Predator vs. Prey

By: Lana Hollenback

Spring has sprung and it’s time to enjoy life at its best, but we are
faced with a problem that darkens our days, at least it does for me.
There are more and more breeders breeding pigs and selling them to
people who buy into their lies. The lies don’t stop at size or even what
to feed the pigs, but at least you can counter that with facts. The
worst of the lies told are that these poor pigs can be raised together
with dogs, and that they can be kept together. This is false at best and
disastrous/deadly at its worst.

I’m over 70 years old and it never ceases to amaze me the lies that
people will buy into and then pass on. I see photo after photo of dogs
being kept in crates with their owner’s pig. I want so bad to respond
but know people would tell me their dog would never do such a thing and
that I don’t know what I’m talking about.

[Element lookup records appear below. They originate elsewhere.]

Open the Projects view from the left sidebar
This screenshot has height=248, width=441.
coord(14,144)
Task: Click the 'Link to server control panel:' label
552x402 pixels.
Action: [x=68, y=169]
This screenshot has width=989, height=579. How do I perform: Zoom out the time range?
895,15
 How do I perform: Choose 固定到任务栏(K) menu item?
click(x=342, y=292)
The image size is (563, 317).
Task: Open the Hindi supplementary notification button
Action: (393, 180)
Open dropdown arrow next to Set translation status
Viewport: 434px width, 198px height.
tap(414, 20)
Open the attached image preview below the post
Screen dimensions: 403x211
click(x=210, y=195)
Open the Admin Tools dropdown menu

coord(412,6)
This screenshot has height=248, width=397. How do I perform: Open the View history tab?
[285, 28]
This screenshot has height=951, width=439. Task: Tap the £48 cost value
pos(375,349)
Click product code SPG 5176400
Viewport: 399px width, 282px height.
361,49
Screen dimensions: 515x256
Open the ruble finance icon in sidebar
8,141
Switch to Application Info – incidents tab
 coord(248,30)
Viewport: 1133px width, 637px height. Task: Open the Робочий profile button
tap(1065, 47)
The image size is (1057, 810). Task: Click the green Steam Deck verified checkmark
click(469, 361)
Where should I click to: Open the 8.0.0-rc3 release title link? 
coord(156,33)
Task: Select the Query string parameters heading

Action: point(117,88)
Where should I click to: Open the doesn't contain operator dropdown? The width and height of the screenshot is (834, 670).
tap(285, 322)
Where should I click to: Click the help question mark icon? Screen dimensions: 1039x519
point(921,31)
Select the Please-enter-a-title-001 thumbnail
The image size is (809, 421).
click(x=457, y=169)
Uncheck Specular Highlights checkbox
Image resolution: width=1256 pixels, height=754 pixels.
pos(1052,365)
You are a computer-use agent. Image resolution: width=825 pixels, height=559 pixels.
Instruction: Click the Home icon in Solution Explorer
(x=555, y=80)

For years and years it has been common knowledge that pigs are prey
animals. Merriam-Webster defines prey as an animal that is hunted or
killed by another animal for food. Their simple definition of predator
is an animal that lives by killing and eating other animals; an animal
that preys on other animals.

Pigs are prey animals. They can’t turn their heads and neck like a dog.
Common sense tells you they can’t win a battle with a dog who is a
predator by nature. If many of you saw what we’ve been seeing for years,
you’d never crate them together; nor would you leave your pig and dog
together unattended for hours at a time. Many breeders are saying this
is acceptable. IT IS NOT ACCEPTABLE. It’s a tragedy waiting to happen,
and you are asking for heartache. Think how you will feel if you come
home one day and find your pig dead or dying at the jaws of your dog.
Whose fault will it be? It’s not the fault of the dog. He’s acting
naturally. It will be your fault, and that of the lying breeder. Do your
homework. Google is there for you to use. Talk to people who have been
there and done this. Many of us have cried with owners at the senseless
deaths of their pet pigs.

There is one more thing to do before getting a pig if you think you can
mix pigs and dogs. Talk with a few vets who have had to put pigs back
together again, or had to amputate their ears because they are so
mangled; or sadder yet had to euthanize because someone didn’t watch
their pig and dog together. Yes, I understand accidents happen—like
when a neighbor’s dog jumps the fence and attacks your pig or kills it.
That’s not your fault. But if you are raising dogs and pigs together
without your undivided attention, it will be your fault when something

Just this week a man who owned a pig and rescued dogs called me. One dog
was being aggressive with his pig. He wanted to put them in his backyard
and just let them fight it out. I almost bit my tongue off. His
reasoning was that if you put new pigs together and they fight for top
position and establish dominance that way, why not put the dog and pig
together and let the best one win. At this point I knew for sure FAREC
was not adopting a pig to him. Sadly, many have the same opinion, but
don’t verbalize it that way.

Sadly, this spring we’re seeing more baby pigs being sold by breeders
and consequently more dog attacks on the pigs. I have to wonder where we
go from here. Our beloved pigs will lose this one if kept with dogs.